ABOUT THIS EXERCISE: Take the entries below and print, exactly, the stretch from the line containing "Open hot topic 亚运会打成全运会" through the line containing "Viewport: 954px width, 492px height.", both included.

(EXTRACTED DATA begins)

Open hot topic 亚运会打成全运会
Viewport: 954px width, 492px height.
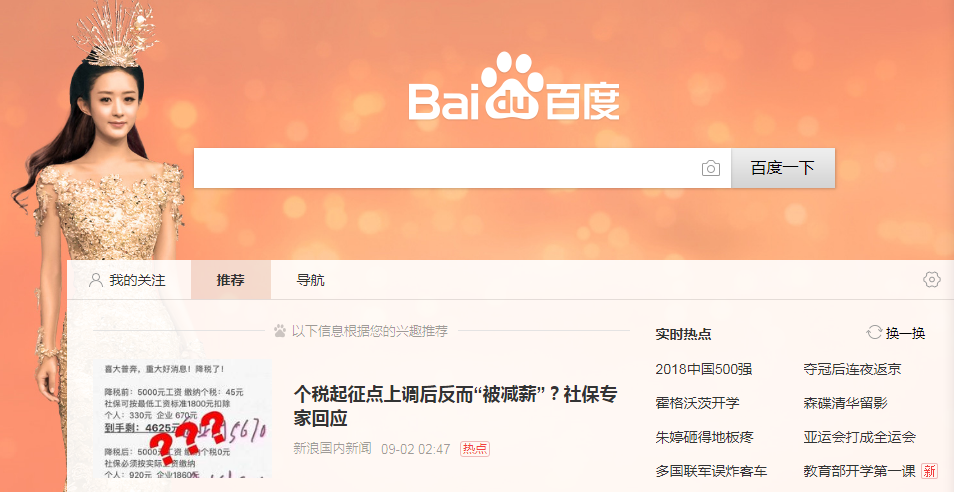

(EXTRACTED DATA ends)
(EXTRACTED DATA begins)

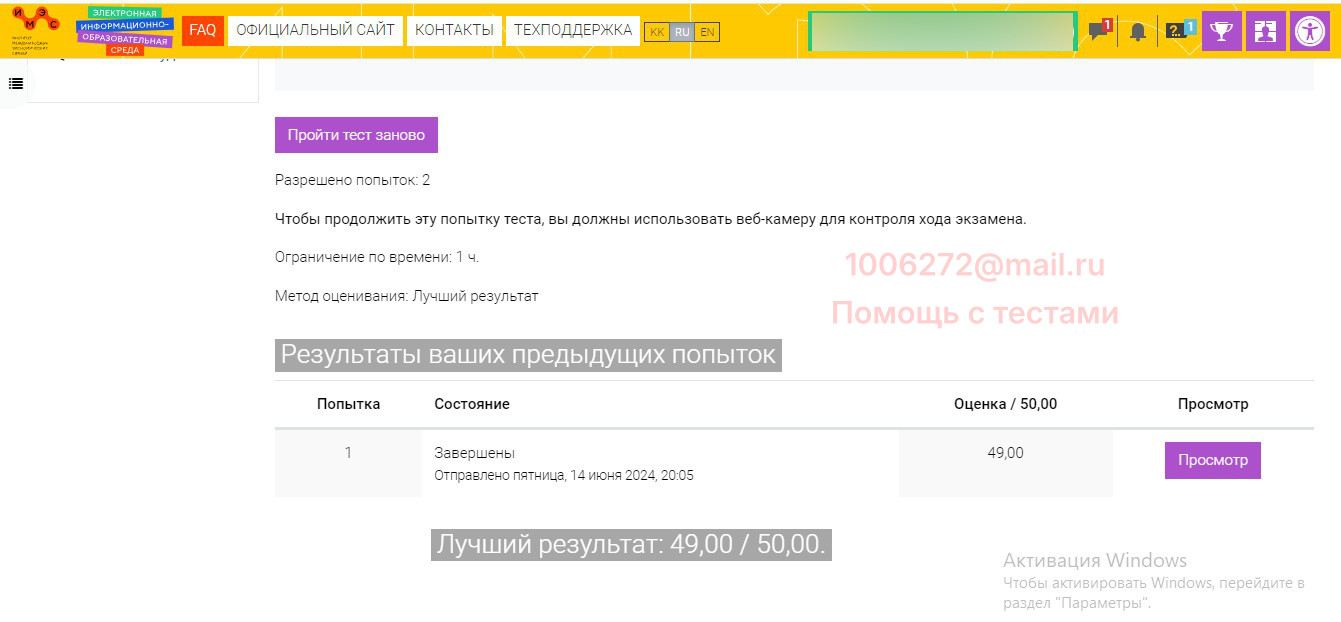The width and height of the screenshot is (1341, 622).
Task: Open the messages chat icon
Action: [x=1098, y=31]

(EXTRACTED DATA ends)
(EXTRACTED DATA begins)

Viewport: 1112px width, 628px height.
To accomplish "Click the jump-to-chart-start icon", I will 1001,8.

(EXTRACTED DATA ends)

RESPONSE AREA:
Open hot topic 亚运会打成全运会
Viewport: 954px width, 492px height.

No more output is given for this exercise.